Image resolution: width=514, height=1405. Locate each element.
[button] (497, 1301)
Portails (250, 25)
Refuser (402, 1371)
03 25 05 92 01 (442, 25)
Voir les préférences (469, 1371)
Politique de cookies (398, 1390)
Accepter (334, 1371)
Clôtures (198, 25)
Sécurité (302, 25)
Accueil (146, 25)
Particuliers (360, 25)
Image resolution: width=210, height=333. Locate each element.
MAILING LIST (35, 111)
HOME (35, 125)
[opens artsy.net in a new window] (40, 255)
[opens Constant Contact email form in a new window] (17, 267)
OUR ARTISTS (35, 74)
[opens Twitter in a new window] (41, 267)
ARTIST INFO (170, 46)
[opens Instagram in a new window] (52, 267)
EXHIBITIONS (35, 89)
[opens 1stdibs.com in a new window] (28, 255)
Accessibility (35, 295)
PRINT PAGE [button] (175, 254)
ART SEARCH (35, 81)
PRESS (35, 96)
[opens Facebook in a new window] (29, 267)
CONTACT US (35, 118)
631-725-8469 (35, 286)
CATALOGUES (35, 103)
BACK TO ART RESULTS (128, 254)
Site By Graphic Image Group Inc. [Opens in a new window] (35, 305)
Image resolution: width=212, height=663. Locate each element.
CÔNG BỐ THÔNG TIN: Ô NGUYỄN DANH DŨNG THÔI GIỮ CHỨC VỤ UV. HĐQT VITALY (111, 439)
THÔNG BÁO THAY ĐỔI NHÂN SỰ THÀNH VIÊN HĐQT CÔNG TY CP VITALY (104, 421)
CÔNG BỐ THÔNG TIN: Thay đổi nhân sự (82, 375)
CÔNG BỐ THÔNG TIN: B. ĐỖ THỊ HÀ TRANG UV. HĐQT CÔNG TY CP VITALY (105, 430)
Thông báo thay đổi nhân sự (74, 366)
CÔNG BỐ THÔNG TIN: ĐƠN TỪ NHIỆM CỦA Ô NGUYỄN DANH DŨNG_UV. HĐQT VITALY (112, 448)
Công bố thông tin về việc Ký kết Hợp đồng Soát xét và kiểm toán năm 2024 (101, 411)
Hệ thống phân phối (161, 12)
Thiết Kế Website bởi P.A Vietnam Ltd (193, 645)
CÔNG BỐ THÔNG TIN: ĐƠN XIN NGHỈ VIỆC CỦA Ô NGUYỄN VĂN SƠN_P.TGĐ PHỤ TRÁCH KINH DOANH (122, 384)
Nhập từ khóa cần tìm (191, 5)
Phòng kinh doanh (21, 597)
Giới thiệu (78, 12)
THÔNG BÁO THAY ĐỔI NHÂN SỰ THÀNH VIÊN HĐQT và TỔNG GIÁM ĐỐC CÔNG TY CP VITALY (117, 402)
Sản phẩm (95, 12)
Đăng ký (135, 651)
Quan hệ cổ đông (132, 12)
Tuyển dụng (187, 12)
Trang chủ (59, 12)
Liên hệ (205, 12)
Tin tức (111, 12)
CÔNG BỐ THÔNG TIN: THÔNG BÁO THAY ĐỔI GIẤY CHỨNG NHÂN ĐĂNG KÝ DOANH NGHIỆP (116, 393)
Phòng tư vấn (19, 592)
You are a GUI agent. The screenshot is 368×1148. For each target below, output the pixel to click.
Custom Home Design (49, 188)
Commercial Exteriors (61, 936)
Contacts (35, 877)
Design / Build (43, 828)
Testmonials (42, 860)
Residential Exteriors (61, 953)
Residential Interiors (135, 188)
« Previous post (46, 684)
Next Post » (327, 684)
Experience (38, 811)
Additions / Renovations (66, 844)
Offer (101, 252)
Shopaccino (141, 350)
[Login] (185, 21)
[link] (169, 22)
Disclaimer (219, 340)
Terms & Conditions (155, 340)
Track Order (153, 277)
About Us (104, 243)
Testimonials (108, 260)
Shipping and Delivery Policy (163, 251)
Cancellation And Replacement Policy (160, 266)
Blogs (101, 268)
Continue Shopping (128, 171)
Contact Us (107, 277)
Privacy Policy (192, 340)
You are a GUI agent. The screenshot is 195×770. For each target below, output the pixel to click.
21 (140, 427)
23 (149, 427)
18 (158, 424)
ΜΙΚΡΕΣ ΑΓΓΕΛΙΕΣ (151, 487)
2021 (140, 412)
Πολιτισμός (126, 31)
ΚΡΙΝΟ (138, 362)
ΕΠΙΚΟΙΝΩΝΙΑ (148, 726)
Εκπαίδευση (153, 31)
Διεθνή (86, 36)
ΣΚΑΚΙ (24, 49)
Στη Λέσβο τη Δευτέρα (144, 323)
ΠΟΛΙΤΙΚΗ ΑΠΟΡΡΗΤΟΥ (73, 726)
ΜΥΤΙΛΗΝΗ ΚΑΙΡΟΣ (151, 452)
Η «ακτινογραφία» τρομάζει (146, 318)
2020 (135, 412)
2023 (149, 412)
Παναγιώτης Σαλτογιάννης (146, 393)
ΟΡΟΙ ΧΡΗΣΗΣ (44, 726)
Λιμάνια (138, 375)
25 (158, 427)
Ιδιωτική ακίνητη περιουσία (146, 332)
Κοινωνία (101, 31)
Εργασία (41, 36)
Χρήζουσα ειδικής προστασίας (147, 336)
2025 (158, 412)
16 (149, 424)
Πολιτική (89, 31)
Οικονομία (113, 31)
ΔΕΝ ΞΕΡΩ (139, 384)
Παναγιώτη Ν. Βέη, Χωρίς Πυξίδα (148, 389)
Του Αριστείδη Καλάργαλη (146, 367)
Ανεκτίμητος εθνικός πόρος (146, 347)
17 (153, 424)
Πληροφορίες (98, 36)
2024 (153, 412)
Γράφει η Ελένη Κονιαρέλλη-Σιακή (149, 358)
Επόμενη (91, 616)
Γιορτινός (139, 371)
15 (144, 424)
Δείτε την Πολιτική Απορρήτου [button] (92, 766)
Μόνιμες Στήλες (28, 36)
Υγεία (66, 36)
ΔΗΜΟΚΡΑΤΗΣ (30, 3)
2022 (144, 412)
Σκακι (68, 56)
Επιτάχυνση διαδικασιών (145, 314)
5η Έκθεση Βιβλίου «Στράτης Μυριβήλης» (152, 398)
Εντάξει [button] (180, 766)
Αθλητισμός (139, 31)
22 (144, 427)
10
______
__GOAL__: Render the lines above as a JSON list of strings, one string per line, omitting any blank lines.

__FINAL RESULT__:
[
  "Image resolution: width=514, height=1405. Locate each element.",
  "[button] (497, 1301)",
  "Portails (250, 25)",
  "Refuser (402, 1371)",
  "03 25 05 92 01 (442, 25)",
  "Voir les préférences (469, 1371)",
  "Politique de cookies (398, 1390)",
  "Accepter (334, 1371)",
  "Clôtures (198, 25)",
  "Sécurité (302, 25)",
  "Accueil (146, 25)",
  "Particuliers (360, 25)",
  "Image resolution: width=210, height=333. Locate each element.",
  "MAILING LIST (35, 111)",
  "HOME (35, 125)",
  "[opens artsy.net in a new window] (40, 255)",
  "[opens Constant Contact email form in a new window] (17, 267)",
  "OUR ARTISTS (35, 74)",
  "[opens Twitter in a new window] (41, 267)",
  "ARTIST INFO (170, 46)",
  "[opens Instagram in a new window] (52, 267)",
  "EXHIBITIONS (35, 89)",
  "[opens 1stdibs.com in a new window] (28, 255)",
  "Accessibility (35, 295)",
  "PRINT PAGE [button] (175, 254)",
  "ART SEARCH (35, 81)",
  "PRESS (35, 96)",
  "[opens Facebook in a new window] (29, 267)",
  "CONTACT US (35, 118)",
  "631-725-8469 (35, 286)",
  "CATALOGUES (35, 103)",
  "BACK TO ART RESULTS (128, 254)",
  "Site By Graphic Image Group Inc. [Opens in a new window] (35, 305)",
  "Image resolution: width=212, height=663. Locate each element.",
  "CÔNG BỐ THÔNG TIN: Ô NGUYỄN DANH DŨNG THÔI GIỮ CHỨC VỤ UV. HĐQT VITALY (111, 439)",
  "THÔNG BÁO THAY ĐỔI NHÂN SỰ THÀNH VIÊN HĐQT CÔNG TY CP VITALY (104, 421)",
  "CÔNG BỐ THÔNG TIN: Thay đổi nhân sự (82, 375)",
  "CÔNG BỐ THÔNG TIN: B. ĐỖ THỊ HÀ TRANG UV. HĐQT CÔNG TY CP VITALY (105, 430)",
  "Thông báo thay đổi nhân sự (74, 366)",
  "CÔNG BỐ THÔNG TIN: ĐƠN TỪ NHIỆM CỦA Ô NGUYỄN DANH DŨNG_UV. HĐQT VITALY (112, 448)",
  "Công bố thông tin về việc Ký kết Hợp đồng Soát xét và kiểm toán năm 2024 (101, 411)",
  "Hệ thống phân phối (161, 12)",
  "Thiết Kế Website bởi P.A Vietnam Ltd (193, 645)",
  "CÔNG BỐ THÔNG TIN: ĐƠN XIN NGHỈ VIỆC CỦA Ô NGUYỄN VĂN SƠN_P.TGĐ PHỤ TRÁCH KINH DOANH (122, 384)",
  "Nhập từ khóa cần tìm (191, 5)",
  "Phòng kinh doanh (21, 597)",
  "Giới thiệu (78, 12)",
  "THÔNG BÁO THAY ĐỔI NHÂN SỰ THÀNH VIÊN HĐQT và TỔNG GIÁM ĐỐC CÔNG TY CP VITALY (117, 402)",
  "Sản phẩm (95, 12)",
  "Đăng ký (135, 651)",
  "Quan hệ cổ đông (132, 12)",
  "Tuyển dụng (187, 12)",
  "Trang chủ (59, 12)",
  "Liên hệ (205, 12)",
  "Tin tức (111, 12)",
  "CÔNG BỐ THÔNG TIN: THÔNG BÁO THAY ĐỔI GIẤY CHỨNG NHÂN ĐĂNG KÝ DOANH NGHIỆP (116, 393)",
  "Phòng tư vấn (19, 592)",
  "You are a GUI agent. The screenshot is 368×1148. For each target below, output the pixel to click.",
  "Custom Home Design (49, 188)",
  "Commercial Exteriors (61, 936)",
  "Contacts (35, 877)",
  "Design / Build (43, 828)",
  "Testmonials (42, 860)",
  "Residential Exteriors (61, 953)",
  "Residential Interiors (135, 188)",
  "« Previous post (46, 684)",
  "Next Post » (327, 684)",
  "Experience (38, 811)",
  "Additions / Renovations (66, 844)",
  "Offer (101, 252)",
  "Shopaccino (141, 350)",
  "[Login] (185, 21)",
  "[link] (169, 22)",
  "Disclaimer (219, 340)",
  "Terms & Conditions (155, 340)",
  "Track Order (153, 277)",
  "About Us (104, 243)",
  "Testimonials (108, 260)",
  "Shipping and Delivery Policy (163, 251)",
  "Cancellation And Replacement Policy (160, 266)",
  "Blogs (101, 268)",
  "Continue Shopping (128, 171)",
  "Contact Us (107, 277)",
  "Privacy Policy (192, 340)",
  "You are a GUI agent. The screenshot is 195×770. For each target below, output the pixel to click.",
  "21 (140, 427)",
  "23 (149, 427)",
  "18 (158, 424)",
  "ΜΙΚΡΕΣ ΑΓΓΕΛΙΕΣ (151, 487)",
  "2021 (140, 412)",
  "Πολιτισμός (126, 31)",
  "ΚΡΙΝΟ (138, 362)",
  "ΕΠΙΚΟΙΝΩΝΙΑ (148, 726)",
  "Εκπαίδευση (153, 31)",
  "Διεθνή (86, 36)",
  "ΣΚΑΚΙ (24, 49)",
  "Στη Λέσβο τη Δευτέρα (144, 323)",
  "ΠΟΛΙΤΙΚΗ ΑΠΟΡΡΗΤΟΥ (73, 726)",
  "ΜΥΤΙΛΗΝΗ ΚΑΙΡΟΣ (151, 452)",
  "Η «ακτινογραφία» τρομάζει (146, 318)",
  "2020 (135, 412)",
  "2023 (149, 412)",
  "Παναγιώτης Σαλτογιάννης (146, 393)",
  "ΟΡΟΙ ΧΡΗΣΗΣ (44, 726)",
  "Λιμάνια (138, 375)",
  "25 (158, 427)",
  "Ιδιωτική ακίνητη περιουσία (146, 332)",
  "Κοινωνία (101, 31)",
  "Εργασία (41, 36)",
  "Χρήζουσα ειδικής προστασίας (147, 336)",
  "2025 (158, 412)",
  "16 (149, 424)",
  "Πολιτική (89, 31)",
  "Οικονομία (113, 31)",
  "ΔΕΝ ΞΕΡΩ (139, 384)",
  "Παναγιώτη Ν. Βέη, Χωρίς Πυξίδα (148, 389)",
  "Του Αριστείδη Καλάργαλη (146, 367)",
  "Ανεκτίμητος εθνικός πόρος (146, 347)",
  "17 (153, 424)",
  "Πληροφορίες (98, 36)",
  "2024 (153, 412)",
  "Γράφει η Ελένη Κονιαρέλλη-Σιακή (149, 358)",
  "Επόμενη (91, 616)",
  "Γιορτινός (139, 371)",
  "15 (144, 424)",
  "Δείτε την Πολιτική Απορρήτου [button] (92, 766)",
  "Μόνιμες Στήλες (28, 36)",
  "Υγεία (66, 36)",
  "ΔΗΜΟΚΡΑΤΗΣ (30, 3)",
  "2022 (144, 412)",
  "Σκακι (68, 56)",
  "Επιτάχυνση διαδικασιών (145, 314)",
  "5η Έκθεση Βιβλίου «Στράτης Μυριβήλης» (152, 398)",
  "Εντάξει [button] (180, 766)",
  "Αθλητισμός (139, 31)",
  "22 (144, 427)",
  "10"
]